Rosy McHargue and his Dixieland Band, dated 1953:
I hope we will find out more about the life and music of Tommy Thunen, not only from his daughter.
I think of him as a professional musician who is now characterized, if at all, as a “jazz musician,” then a “studio musician,” perhaps a “Dixieland jazz player.”
But the music we hold dear is not simply a matter of famous soloists and stars, the people about whom biographies are written, but of reliable professionals whose names aren’t famous, indispensable craftspeople nevertheless. These quiet men and women might appear predictably bourgeois, not exciting. But any communal art form — be it jazz, the symphony, or the theatre — needs people one can count on to be on time, well-prepared, clean, sober, expert. After the fact, people tell tales of the brilliant musician who is also unpredictable — but such artists are at best hard on everyone’s nervous system.
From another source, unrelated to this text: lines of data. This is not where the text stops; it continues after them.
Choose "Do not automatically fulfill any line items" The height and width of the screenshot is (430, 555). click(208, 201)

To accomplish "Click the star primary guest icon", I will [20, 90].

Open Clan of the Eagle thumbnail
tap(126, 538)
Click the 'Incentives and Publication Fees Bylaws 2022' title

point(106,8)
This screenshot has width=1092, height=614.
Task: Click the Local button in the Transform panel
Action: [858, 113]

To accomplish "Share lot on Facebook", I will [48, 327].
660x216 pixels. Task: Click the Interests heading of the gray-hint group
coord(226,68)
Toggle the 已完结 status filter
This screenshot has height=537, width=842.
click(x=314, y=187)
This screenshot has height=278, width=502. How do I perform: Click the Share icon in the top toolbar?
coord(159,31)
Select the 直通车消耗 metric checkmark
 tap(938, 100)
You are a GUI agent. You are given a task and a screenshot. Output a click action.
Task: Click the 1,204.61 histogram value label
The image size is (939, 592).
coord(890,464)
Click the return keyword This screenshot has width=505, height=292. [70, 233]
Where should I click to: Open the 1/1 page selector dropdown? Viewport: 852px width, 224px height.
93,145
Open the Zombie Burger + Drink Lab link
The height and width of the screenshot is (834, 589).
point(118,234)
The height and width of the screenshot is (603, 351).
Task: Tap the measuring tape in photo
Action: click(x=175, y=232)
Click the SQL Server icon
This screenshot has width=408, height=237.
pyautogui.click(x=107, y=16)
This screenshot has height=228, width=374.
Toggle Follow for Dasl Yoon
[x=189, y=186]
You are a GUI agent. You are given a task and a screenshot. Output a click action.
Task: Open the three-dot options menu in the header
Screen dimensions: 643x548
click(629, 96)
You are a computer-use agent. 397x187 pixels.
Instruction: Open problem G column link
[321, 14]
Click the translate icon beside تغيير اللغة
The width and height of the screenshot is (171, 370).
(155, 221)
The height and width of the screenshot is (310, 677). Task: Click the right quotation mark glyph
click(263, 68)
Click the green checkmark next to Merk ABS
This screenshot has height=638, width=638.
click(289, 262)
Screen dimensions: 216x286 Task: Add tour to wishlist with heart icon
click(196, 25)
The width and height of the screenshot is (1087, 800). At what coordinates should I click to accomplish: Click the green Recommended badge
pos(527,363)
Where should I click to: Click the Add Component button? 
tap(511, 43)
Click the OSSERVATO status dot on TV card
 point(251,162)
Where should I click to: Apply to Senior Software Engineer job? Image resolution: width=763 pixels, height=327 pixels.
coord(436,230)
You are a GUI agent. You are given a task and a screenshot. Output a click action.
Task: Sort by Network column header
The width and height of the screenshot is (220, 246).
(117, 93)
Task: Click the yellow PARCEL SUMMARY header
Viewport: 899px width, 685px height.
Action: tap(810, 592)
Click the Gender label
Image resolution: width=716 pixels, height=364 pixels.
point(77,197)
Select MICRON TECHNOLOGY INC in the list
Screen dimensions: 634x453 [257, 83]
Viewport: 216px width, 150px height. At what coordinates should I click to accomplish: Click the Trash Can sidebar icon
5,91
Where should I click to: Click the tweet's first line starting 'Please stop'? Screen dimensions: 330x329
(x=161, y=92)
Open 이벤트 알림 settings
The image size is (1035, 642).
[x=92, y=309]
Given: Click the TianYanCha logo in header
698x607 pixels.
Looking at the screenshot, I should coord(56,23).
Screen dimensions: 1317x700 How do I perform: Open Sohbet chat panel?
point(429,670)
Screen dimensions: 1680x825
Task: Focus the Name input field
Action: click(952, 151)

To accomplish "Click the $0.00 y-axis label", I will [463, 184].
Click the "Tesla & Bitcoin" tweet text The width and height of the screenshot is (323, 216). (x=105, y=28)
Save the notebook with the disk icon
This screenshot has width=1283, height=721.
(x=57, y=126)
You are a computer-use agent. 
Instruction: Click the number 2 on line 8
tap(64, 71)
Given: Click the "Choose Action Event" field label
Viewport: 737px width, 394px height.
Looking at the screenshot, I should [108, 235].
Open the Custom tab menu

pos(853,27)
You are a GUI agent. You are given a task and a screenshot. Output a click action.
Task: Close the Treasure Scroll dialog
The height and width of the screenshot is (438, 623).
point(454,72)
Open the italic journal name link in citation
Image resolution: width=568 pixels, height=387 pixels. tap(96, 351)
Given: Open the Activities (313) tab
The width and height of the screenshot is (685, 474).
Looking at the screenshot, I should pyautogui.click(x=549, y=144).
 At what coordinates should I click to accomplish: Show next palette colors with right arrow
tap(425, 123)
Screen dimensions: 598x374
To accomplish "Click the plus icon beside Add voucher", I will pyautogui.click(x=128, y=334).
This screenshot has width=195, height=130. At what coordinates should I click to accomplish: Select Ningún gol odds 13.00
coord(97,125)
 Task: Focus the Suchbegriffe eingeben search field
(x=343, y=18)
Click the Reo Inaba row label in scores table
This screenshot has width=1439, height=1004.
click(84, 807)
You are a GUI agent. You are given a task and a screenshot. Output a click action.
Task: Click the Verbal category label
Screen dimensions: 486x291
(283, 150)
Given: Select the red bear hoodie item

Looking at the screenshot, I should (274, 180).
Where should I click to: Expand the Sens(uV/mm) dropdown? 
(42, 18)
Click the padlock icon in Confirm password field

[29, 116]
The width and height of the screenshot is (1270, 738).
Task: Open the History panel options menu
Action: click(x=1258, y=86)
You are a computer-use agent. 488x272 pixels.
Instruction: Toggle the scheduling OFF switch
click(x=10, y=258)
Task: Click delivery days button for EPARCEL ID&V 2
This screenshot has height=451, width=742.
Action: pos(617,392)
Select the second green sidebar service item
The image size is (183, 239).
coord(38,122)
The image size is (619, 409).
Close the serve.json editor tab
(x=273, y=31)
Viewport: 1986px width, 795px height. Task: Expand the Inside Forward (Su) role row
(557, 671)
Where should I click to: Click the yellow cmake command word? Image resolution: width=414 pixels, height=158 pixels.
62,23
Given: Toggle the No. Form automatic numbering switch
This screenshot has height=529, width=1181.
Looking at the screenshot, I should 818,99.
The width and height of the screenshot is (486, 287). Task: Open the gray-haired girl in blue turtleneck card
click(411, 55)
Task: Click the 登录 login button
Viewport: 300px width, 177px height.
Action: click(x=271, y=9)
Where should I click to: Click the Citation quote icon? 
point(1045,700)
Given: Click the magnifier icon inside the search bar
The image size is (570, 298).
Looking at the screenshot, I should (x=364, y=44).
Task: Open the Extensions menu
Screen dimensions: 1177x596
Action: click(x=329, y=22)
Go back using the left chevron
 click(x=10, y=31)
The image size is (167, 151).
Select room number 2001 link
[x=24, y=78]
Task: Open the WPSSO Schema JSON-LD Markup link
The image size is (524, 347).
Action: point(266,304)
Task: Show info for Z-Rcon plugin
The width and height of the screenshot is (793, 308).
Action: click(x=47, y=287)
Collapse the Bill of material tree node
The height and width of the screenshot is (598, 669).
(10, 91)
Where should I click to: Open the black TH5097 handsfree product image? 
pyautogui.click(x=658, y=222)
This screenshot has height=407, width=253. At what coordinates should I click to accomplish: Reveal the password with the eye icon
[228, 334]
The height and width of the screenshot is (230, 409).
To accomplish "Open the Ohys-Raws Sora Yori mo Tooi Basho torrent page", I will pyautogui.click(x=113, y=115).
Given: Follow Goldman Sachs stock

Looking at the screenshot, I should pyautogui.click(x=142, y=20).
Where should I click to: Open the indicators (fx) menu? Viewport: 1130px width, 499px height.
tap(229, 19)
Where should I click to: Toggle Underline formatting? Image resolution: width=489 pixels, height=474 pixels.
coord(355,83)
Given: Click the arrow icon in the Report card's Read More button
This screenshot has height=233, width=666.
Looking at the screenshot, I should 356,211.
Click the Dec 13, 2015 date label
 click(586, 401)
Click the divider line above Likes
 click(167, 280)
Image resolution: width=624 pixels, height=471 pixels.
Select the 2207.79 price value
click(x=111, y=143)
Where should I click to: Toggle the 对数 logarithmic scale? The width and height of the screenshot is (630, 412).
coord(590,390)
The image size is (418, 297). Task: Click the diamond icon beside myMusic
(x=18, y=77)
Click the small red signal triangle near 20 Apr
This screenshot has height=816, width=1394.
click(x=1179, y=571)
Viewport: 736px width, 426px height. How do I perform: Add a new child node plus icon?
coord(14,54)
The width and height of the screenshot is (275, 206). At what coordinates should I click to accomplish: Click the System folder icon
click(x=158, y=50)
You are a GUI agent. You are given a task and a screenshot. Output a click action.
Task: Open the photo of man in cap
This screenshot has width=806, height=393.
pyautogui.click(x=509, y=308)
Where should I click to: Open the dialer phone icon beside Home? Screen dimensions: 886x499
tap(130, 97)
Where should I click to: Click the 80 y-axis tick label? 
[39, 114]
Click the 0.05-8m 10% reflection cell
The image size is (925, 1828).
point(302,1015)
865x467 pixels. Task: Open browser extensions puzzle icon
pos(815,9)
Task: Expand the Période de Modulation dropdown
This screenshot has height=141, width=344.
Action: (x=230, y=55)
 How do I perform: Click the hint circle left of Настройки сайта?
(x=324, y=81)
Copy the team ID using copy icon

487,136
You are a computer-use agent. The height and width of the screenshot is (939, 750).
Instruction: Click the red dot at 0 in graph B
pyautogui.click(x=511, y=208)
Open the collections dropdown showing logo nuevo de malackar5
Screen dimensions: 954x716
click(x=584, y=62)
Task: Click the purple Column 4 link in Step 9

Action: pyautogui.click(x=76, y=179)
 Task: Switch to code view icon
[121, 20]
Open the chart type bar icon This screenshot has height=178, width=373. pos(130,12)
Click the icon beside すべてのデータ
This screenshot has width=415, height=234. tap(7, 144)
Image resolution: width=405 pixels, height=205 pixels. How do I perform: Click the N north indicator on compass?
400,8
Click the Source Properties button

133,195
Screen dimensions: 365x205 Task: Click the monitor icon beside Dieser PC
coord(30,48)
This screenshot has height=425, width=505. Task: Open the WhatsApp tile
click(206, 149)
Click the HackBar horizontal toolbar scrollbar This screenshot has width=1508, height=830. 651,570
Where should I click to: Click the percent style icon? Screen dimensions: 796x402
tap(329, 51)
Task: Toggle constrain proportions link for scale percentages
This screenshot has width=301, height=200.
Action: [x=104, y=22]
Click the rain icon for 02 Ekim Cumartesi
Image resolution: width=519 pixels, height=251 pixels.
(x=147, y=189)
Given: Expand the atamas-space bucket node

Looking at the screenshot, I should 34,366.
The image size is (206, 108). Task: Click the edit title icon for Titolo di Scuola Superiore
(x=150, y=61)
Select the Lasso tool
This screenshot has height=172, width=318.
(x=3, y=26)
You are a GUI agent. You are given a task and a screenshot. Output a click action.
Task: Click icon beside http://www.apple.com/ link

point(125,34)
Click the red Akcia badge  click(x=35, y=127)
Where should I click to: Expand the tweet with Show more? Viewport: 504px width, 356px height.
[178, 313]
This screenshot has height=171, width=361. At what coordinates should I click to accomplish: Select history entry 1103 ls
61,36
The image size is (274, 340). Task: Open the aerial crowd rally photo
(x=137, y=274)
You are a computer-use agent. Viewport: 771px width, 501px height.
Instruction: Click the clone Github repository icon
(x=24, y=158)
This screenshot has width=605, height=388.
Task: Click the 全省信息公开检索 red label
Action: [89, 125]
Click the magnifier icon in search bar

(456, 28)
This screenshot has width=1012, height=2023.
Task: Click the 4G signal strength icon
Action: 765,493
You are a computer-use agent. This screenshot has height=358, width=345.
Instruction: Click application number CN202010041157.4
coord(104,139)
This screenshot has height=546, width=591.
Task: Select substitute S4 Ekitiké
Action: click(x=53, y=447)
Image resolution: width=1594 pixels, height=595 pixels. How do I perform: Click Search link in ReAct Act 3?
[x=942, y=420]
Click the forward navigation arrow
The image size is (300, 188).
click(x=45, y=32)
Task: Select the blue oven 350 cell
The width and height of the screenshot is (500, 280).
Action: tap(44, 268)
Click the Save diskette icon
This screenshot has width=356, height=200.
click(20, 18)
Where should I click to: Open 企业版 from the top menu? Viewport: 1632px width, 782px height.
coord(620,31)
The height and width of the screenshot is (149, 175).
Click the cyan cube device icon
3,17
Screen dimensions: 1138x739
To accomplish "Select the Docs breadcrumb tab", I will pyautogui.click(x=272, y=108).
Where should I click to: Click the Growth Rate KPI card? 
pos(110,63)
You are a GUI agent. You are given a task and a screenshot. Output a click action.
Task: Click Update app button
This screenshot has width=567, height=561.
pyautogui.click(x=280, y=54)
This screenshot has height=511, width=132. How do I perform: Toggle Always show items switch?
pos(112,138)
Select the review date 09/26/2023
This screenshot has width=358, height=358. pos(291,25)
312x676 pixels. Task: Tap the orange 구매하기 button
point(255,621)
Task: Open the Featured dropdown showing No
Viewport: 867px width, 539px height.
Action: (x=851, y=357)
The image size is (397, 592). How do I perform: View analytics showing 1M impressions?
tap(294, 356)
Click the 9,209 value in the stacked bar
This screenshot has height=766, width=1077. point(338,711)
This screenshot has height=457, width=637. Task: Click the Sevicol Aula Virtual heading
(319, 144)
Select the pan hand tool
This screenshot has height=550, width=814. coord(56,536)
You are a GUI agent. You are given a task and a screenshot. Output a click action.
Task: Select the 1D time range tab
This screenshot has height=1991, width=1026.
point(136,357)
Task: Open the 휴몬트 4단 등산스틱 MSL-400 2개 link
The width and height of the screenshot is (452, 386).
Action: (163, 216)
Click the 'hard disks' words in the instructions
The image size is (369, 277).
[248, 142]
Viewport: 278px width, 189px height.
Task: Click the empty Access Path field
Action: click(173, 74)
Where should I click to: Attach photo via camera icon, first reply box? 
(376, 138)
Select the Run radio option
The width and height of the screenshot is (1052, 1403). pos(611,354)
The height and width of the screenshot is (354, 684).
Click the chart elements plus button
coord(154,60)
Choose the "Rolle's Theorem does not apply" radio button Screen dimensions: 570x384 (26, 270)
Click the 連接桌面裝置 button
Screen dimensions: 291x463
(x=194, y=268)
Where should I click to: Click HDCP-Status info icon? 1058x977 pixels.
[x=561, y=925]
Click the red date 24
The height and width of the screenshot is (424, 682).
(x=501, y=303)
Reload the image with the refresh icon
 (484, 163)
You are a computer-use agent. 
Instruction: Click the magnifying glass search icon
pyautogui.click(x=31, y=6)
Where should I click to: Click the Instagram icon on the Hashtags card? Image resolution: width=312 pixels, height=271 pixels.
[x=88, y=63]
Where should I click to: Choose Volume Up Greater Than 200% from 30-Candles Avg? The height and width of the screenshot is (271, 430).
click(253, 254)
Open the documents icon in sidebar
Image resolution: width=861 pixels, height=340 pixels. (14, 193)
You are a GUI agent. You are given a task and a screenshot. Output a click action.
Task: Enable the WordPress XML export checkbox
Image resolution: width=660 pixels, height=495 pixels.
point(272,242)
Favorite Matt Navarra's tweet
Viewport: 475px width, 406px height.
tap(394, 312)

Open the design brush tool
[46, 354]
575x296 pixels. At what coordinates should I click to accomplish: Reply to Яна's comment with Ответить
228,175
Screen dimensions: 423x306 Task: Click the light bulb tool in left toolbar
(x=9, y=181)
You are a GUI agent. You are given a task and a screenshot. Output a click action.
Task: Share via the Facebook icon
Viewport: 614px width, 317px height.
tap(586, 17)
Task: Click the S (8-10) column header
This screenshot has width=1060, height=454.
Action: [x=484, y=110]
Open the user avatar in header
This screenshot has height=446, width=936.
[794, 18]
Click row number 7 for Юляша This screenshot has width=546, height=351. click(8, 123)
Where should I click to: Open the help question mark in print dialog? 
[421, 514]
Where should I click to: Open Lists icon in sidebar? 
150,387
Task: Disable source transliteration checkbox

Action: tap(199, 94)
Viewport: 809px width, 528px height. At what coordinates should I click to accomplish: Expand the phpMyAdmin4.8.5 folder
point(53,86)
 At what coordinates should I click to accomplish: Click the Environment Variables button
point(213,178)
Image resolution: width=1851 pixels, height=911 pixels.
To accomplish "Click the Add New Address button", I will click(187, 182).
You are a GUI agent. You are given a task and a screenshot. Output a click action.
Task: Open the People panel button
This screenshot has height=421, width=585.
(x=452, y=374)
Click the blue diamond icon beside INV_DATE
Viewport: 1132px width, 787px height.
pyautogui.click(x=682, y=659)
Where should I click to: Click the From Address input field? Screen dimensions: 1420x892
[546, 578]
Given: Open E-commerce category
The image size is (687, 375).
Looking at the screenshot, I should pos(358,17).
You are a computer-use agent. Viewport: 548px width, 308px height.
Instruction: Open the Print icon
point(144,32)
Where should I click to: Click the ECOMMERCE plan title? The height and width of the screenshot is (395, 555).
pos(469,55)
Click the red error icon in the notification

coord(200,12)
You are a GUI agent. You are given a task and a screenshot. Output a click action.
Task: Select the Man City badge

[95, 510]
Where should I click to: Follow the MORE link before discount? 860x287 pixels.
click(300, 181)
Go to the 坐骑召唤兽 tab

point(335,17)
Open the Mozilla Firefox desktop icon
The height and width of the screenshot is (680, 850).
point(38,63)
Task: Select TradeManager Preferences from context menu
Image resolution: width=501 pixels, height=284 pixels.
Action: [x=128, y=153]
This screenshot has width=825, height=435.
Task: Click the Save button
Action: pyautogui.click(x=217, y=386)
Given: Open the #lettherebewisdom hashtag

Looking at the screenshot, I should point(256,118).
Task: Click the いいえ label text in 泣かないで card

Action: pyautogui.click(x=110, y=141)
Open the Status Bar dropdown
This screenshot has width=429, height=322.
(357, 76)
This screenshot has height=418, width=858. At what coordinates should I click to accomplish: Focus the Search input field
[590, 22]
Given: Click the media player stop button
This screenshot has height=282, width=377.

But we are more intrigued by Jack Purvis or Charlie Parker than Mannie Klein or Hilton Jefferson.
How many beautiful players were there who did their work superbly but never got interviewed, whose names were known only to fellow musicians and discographers . . . who made the whole enterprise of music go on as it did?
I’d like to see books called THE JAZZ PROFESSIONALS — consider among thousands Harold Baker, Buster Bailey, Murray McEachern, Helen Humes and Nick Fatool — people who didn’t lead bands or win Metronome polls, but who were the very foundation of what we take for granted.
And Tommy Thunen, about whom we now know a little more, thanks to his daughter.
May your happiness increase!
Posted in "Thanks A Million", Bliss!, Generosities, It's All True, Jazz Titans, Pay Attention!, Swing You Cats!, That Was Fun!, The Heroes Among Us, The Real Thing, The Things We Love, Wow!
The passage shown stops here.